Db2 tables may need to be changed in the future to include additional columns. SELECT * in production programs will retrieve those new columns, too, and your program may not be capable of handling the additional data without requiring time-consuming changes.

Db2 consumes additional resources for every column that is requested to be returned. If the program does not need the data, it should not ask for it. Even if the program needs every column, it is better to explicitly ask for each column by name in the SQL statement for clarity and to avoid the previous pitfall.

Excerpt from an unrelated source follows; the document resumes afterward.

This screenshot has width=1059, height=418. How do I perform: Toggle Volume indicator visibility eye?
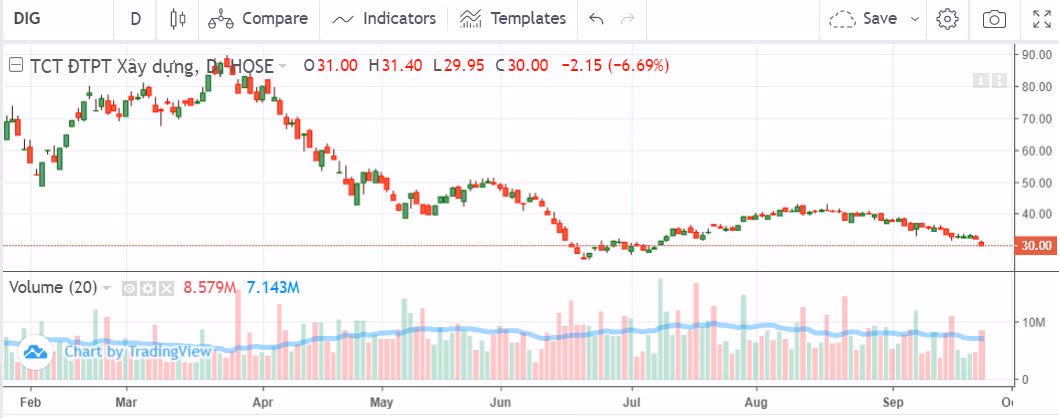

Secondly, do not ask for what you already know. This may sound simplistic, but most programmers violate this rule at one time or another. For example,consider what is wrong with this simple query:

SELECT LASTNAME, FIRST_NAME, JOB_CODE, DEPTNO

FROM EMP

WHERE JOB_CODE = 'A'

AND DEPTNO = 'D01';

Look at the SELECT-list. There are four columns specified but only two of them are needed. We know that JOB_CODE will always be A and DEPTNO will always be D01 because we told Db2 to only return those rows using the WHERE clauses. So do not ask Db2 to return that data... you already know it!

Every column that Db2 must and return to the program adds overhead. It may be a small amount of overhead, but if this statement runs many times during the day (hundreds, or even thousands, of times), that small overhead adds up to significant overhead.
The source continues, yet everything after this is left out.